Vittorio Valenta, con il formaggio ho conquistato la Regina Elisabetta

Ex perito magliere ed ex musicista (diplomato in flauto e arpa al Conservatorio), Vittorio Valenta si è meritato l’epiteto di “Salumiere Matto”. Dal 2005, infatti, lo si trova tutti i giorni al suo Banco 29 del Mercato Coperto di Novara, dove appiccica sui pacchetti di salumi e formaggi citazioni dei classici commentati nel segno dal paradosso, i piccikini. Autore del monologo CIBI diVERSI, tiene anche lezioni monografiche e laboratori su musica e letteratura nelle scuole elementari e medie, nonché conferenze sul marketing e sulla comunicazione in scuole superiori, università e aziende.

Parliamo della clientela: rispetto a 11 anni fa, com’è cambiata?
Oggi la clientela è più cosciente dell’importanza di mangiare sano e di qualità. Il motto comune è diventato meglio poco ma buono. Riceviamo quindi clienti sempre più competenti e curiosi di sperimentare nuovi prodotti nel segno dell’eccellenza e dell’assoluta tracciabilità.

Come ti spieghi questa maggiore attenzione alla qualità del cibo?
Merito dei piccikini, della fondazione Slow Food, di Sol & Agrifood (il Salone Internazionale dell’Agroalimentare di qualità di Verona) e dei media, che hanno dedicato molto spazio a questi argomenti e hanno sensibilizzato il pubblico sul valore dei prodotti DOP, IGP e STG.

Cibi diVersi, il bancon con prosciutto di Parma (foto Paolo Migliavacca)

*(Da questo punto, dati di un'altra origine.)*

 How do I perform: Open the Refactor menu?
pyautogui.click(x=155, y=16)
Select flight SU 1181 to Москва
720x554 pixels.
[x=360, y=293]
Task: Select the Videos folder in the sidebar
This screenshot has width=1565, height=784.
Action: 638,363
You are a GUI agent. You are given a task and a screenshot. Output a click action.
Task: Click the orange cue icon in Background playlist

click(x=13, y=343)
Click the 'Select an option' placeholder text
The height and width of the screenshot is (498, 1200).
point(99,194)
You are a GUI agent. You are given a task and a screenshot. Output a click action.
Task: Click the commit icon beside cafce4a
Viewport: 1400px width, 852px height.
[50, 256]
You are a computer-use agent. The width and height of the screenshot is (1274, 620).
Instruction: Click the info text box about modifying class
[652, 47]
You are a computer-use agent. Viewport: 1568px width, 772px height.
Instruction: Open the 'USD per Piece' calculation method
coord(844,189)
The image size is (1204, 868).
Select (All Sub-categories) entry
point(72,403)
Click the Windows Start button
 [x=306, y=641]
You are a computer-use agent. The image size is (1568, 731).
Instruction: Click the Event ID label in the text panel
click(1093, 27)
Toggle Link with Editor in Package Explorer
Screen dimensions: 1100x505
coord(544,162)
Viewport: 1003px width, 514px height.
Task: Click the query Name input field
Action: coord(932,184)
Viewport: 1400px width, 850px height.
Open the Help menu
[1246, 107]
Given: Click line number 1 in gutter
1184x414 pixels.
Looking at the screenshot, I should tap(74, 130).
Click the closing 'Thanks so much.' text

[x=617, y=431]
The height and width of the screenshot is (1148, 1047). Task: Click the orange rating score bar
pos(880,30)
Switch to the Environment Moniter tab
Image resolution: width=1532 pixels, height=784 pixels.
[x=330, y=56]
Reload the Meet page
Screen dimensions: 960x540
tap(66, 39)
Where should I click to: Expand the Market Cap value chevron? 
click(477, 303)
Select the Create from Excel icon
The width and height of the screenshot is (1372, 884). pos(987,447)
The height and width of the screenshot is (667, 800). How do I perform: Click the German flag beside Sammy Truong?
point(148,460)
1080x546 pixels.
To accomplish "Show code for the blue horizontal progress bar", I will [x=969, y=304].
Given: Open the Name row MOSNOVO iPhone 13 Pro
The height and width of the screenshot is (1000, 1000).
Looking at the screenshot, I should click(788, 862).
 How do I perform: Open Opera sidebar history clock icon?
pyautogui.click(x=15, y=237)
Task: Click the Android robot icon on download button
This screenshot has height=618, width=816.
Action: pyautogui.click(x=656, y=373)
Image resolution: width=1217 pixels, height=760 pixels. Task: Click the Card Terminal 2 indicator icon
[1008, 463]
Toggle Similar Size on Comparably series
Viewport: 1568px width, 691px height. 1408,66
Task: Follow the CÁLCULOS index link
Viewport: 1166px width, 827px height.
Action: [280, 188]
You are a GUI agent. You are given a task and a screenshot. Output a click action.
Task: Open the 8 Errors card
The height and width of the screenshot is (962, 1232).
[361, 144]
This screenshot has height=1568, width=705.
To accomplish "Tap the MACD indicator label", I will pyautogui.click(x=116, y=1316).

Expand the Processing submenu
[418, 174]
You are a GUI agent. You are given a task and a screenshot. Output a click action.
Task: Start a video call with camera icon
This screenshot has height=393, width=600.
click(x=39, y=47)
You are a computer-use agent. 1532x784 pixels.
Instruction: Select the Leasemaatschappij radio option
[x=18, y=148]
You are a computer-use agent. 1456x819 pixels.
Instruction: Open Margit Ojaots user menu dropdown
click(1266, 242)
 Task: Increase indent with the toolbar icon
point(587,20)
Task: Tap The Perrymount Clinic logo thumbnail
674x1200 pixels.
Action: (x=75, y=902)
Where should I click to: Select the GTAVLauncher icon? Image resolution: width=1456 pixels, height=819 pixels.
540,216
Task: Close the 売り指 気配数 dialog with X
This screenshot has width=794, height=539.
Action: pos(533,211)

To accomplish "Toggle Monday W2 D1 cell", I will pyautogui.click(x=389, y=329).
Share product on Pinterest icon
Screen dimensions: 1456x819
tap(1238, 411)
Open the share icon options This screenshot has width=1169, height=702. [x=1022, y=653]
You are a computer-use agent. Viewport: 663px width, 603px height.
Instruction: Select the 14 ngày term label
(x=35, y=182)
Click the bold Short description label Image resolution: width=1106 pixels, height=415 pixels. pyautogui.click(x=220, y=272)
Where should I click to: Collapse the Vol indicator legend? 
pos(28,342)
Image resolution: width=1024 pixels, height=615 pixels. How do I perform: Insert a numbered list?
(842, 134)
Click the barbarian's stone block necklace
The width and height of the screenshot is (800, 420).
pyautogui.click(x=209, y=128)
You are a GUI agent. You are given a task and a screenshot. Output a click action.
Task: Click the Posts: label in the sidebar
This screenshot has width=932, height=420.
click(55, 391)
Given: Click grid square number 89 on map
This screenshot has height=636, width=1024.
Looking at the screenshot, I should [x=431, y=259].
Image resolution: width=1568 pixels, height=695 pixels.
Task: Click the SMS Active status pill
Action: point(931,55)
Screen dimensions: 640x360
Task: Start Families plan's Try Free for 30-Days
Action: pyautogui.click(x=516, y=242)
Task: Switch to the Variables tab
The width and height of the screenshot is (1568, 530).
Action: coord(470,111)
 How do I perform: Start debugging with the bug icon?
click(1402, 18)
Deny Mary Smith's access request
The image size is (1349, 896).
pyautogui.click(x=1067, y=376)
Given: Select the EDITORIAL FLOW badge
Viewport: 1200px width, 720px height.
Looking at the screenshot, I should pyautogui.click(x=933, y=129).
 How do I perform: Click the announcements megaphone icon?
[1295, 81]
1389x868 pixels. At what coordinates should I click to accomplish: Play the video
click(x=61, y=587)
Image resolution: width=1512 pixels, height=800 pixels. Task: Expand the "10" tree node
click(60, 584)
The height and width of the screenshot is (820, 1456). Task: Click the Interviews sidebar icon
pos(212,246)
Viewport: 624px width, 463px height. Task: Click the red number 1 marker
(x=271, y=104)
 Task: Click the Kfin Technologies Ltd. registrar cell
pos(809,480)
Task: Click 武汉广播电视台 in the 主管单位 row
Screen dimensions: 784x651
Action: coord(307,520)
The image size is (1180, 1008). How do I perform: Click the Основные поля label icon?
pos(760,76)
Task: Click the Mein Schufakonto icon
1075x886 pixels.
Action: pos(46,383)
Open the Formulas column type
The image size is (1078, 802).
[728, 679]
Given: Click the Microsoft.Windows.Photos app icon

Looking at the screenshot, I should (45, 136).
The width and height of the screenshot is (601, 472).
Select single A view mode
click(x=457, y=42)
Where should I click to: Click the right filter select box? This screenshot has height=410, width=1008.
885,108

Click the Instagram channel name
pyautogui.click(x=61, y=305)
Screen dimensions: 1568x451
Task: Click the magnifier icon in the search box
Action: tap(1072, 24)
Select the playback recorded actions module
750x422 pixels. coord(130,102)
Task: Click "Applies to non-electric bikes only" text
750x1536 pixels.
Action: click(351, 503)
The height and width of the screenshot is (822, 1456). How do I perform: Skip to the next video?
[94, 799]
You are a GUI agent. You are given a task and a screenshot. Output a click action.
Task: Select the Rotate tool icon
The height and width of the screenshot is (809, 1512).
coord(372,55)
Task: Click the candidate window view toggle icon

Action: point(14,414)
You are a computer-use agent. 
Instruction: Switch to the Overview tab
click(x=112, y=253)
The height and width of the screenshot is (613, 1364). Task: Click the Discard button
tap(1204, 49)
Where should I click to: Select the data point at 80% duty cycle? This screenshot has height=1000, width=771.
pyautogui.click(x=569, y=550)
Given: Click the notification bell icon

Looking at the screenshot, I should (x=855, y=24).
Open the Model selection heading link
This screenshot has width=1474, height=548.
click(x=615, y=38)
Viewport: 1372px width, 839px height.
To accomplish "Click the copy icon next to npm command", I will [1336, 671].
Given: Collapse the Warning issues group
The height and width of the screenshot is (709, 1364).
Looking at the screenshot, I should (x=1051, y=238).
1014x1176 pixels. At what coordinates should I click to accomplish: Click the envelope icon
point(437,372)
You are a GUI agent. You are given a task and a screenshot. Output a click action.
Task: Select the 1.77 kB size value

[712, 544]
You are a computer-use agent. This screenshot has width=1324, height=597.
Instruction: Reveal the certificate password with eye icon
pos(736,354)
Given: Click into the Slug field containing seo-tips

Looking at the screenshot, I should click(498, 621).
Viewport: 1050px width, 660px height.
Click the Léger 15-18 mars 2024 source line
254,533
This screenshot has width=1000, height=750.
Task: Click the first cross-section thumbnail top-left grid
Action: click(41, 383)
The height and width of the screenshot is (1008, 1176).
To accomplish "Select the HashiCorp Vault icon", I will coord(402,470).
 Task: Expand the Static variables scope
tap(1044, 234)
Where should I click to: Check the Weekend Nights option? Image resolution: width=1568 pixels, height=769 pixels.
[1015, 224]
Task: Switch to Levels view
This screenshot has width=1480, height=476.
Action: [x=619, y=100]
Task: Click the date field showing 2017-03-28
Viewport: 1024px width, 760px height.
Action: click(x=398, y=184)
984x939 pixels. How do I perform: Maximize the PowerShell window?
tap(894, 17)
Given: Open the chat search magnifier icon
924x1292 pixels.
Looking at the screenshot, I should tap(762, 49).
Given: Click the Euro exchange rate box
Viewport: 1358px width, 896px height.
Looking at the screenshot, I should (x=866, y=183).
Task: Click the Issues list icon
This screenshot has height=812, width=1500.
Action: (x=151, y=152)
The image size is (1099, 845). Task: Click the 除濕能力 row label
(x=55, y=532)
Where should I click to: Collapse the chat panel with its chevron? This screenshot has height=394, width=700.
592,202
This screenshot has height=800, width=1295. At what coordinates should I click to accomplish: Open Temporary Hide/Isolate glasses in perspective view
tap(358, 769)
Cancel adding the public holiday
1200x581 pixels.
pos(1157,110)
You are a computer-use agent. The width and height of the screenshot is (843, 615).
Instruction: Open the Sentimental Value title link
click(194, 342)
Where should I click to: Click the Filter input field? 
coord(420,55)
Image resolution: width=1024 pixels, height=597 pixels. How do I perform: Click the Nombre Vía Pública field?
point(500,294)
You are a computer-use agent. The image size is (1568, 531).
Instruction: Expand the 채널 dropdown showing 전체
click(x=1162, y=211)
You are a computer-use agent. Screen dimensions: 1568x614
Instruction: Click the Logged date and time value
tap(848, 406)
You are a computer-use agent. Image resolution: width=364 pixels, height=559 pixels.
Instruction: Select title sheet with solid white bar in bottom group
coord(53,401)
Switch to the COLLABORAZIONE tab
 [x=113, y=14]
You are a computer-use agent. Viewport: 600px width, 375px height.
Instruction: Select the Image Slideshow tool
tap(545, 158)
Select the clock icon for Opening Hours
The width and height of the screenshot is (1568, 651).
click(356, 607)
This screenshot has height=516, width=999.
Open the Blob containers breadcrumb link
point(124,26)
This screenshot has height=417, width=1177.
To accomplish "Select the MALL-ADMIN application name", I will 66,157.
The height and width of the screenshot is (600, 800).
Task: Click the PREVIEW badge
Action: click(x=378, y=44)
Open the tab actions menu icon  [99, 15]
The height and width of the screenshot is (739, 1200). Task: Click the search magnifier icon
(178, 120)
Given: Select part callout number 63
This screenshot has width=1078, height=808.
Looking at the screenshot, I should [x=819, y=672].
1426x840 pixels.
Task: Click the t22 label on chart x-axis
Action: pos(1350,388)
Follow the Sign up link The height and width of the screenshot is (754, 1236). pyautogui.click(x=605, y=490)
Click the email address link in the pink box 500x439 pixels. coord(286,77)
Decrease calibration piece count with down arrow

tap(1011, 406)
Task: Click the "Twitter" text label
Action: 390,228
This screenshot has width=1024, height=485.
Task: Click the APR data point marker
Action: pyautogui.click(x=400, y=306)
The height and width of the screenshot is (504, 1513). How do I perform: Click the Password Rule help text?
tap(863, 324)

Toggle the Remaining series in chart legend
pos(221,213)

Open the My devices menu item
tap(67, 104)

Lo stesso discorso vale per i ristoratori?
Senza dubbio, tra i miei clienti sono numerosi i ristoratori che acquistano formaggi speciali per la loro clientela. Gli chef sentono l’esigenza di offrire prodotti speciali e particolari.Dopo aver portato il monologo CIBI diVERSI tornerai a teatro?
Senza dubbio. Dovete sapere che scrivo sempre i piccikini e che, oltre ad abbinarli a salumi e formaggi, a volte li “porto” in scena in serata di meta teatro. A settembre, per esempio, avrò delle serate/evento su Shakespeare e il cibo. Il calendario aggiornato è disponibile sulla pagina Facebook CIBI diVERSI.

Da anni ormai sei in contatto epistolare con la Regina Elisabetta. Come è nata la vostra corrispondenza?
Nonostante non sia monarchico, la Regina Elisabetta è un’icona indiscutibile. L’idea di contattarla è nata nel 2009, quando ho scoperto che Geoffrey Chaucer nei racconti di Canterbury aveva citato e tradotto niente meno che Dante. Per me, è stata una sorpresa piacevolissima. Mi colpiva l’idea che nel 1400 in Inghilterra si potesse conoscere Dante e così decisi di informare la Regina Elisabetta. Le ho inviato una piccola Divina Commedia in miniatura, sottolineando che ci univa l’amore per l’arte e la cultura. La risposta è arrivata dopo pochi giorni. Da allora siamo in contatto epistolare. Di recente, per esempio, le ho mandato una forma di Montebero, un formaggio che amavo Leonardo, di cui la Regina Elisabetta ha diversi disegni.A proposito di formaggi, che cosa dovrebbero offrire sempre i ristoranti del Nord Italia?
Un Gorgonzola Dop cremoso, un Castelmagno d’Alpeggio arancione con riflessi marmorei, un Parmigiano e una forma di Montebero stagionata sette anni.

Il bar per te è…?
Sinonimo di caffè. Non lo frequento mai, invece, per l’aperitivo.

I tuoi consigli per i ristoratori?
Cercate il meglio, dovete stupire i vostri clienti anche nella selezione dei formaggi. Puntate su quelli stagionati di alta qualità, che al palato sprigionano anche quattro sapori, come un dipinto antico.

Ti piace cenare al ristorante?
Certo, soprattutto in coppia. Ci si corteggia e si fa l’amore con il cibo.

I tuoi indirizzi del cuore a Novara?
Mi piace la cucina creativa di Marta Grassi, chef del ristorante Tantris di Novara. Rustici e classici, ma di alta qualità, sono poi l’osteria Da Zinzi, un locale piccolo in pieno centro storico e la Trattoria dello stadio.